Toni accesi in volo, ore di fermo e un rientro che ha lasciato segni. Il deputato Arturo Scotto ripercorre il viaggio di ritorno dall’Israele all’Italia dopo la missione con la Global Sumud Flotilla, raccontando perquisizioni, documenti da firmare e un clima ostile che non si è fermato neppure a bordo dell’aereo.
Il volo del rientro tra contestazioni e accuse
Il quadro che emerge dal racconto di Scotto è quello di un atterraggio emotivo tutt’altro che semplice. Durante l’imbarco, una piccola folla a terra avrebbe rivolto insulti al gruppo di parlamentari italiani. A bordo, seduti in coda all’aeromobile, gli insulti sarebbero proseguiti, alimentati anche da un annuncio del comandante che, secondo quanto riferito, li avrebbe identificati come parte di una “Flottiglia” legata ad accuse infamanti. In quelle ore, spiegano, si sono sentiti esposti, senza una rete di protezione istituzionale immediatamente visibile, e destinati a convivere con lo sguardo giudicante di chi li circondava. Testimonianze su altri episodi di cori e offese in volo sono state raccolte anche da cronache italiane nelle stesse ore, in un clima già incandescente attorno alla missione diretta verso Gaza.

DATI ARCHIVIATI ->
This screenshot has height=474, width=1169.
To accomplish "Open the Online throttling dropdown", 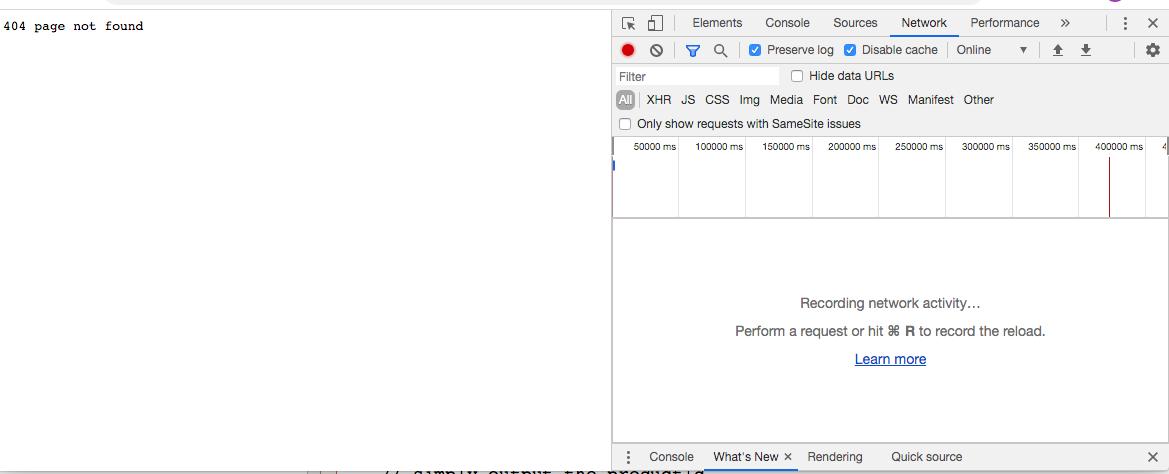I will click(991, 50).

SERIE DI ESERCIZI ->
a – Nel testo sul rientro di Arturo Scotto, in quale punto dell'aereo erano seduti i parlamentari italiani?
b – Prosegui il testo sul rientro di Arturo Scotto dalla missione con la Global Sumud Flotilla, partendo da dove si ferma.

RISPOSTE ->
a – In coda all'aeromobile.

b –
Il dettaglio che colpisce è la persistenza delle contestazioni per l’intera durata del viaggio: volti giovani e meno giovani, parole pesanti ripetute più volte, accuse di essere “terroristi” rinfacciate a distanza ravvicinata. Il senso di isolamento descritto dal parlamentare è quello di chi, pur essendo un rappresentante istituzionale, si ritrova improvvisamente proiettato in un’arena, senza mediazioni. La sensazione, nelle sue parole, è di un ritorno che non ha avuto nulla di ordinario: un tragitto che avrebbe dovuto segnare la fine della vicenda e che invece ne ha svelato un’ulteriore, aspra coda polemica.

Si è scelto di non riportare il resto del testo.